Devon and Rhett exchange looks between each other before turning back to me, like they weren’t sure if they wanted to believe me.
 
“What are you going to do, Riley?” Rhett asks me.
 
I look at the knife in my hand. Is it really worth it going after the killer and trying to save a girl I barely know, who was there on the night of my sister’s death?
 
I turn back at my friends. “I have to save her. I can’t let the same thing happen to her like it did with Tiffany. She tried to save my sister. The least I can do is the same for her.”
 
Devon shakes his head. “No, Riley. It’s far too dangerous. You will get yourself killed. Let the police find her.”
 
“Yeah, and what if it’s too late by the time they get to her?”
 
“I can call them and tell them where to go, that it’s urgent for them to look in that area.”
 
“Redwood National Park is a huge area. Are they going to search the area I want them to?”
 
“And what area do you think the killer is taking Blue?”
 
“He is going to kill her in the exact same spot as Tiffany. I just know he is.”
 
“How do you know he will, Riley?
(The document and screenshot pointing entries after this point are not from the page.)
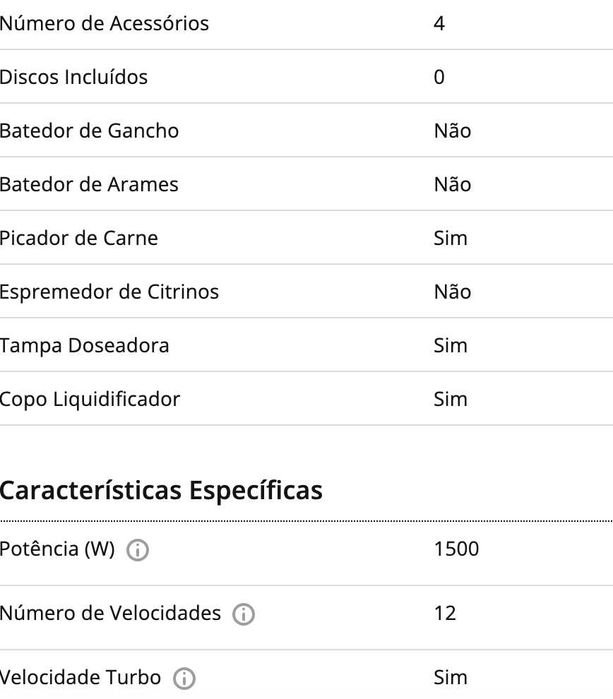This screenshot has width=613, height=699.
Task: Open the Número de Velocidades info icon
Action: [242, 614]
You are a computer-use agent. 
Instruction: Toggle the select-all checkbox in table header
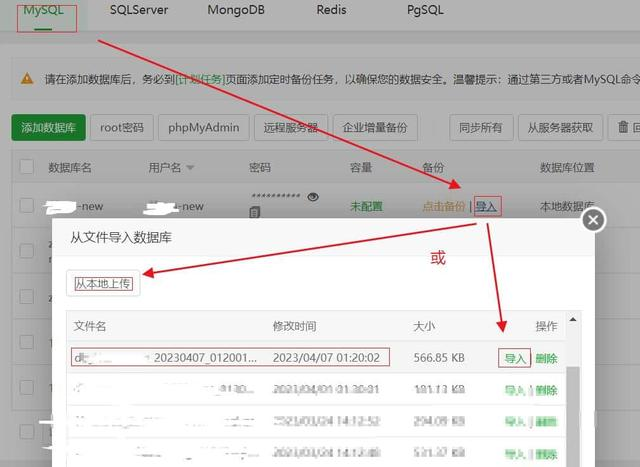pos(27,167)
He could take her further into the bush and kill her there, far away from where he murdered Tiffany. He could take her to a different National Park.”
 
Devon is right. The killer could do that. But somehow, I can sense that’s where he is going to take Blue.
 
“Trust me, he is going to the exact spot he killed Tiffany.”
 
Rhett nods. “I’m coming with you, Riley. I’m not letting you do this on your own.”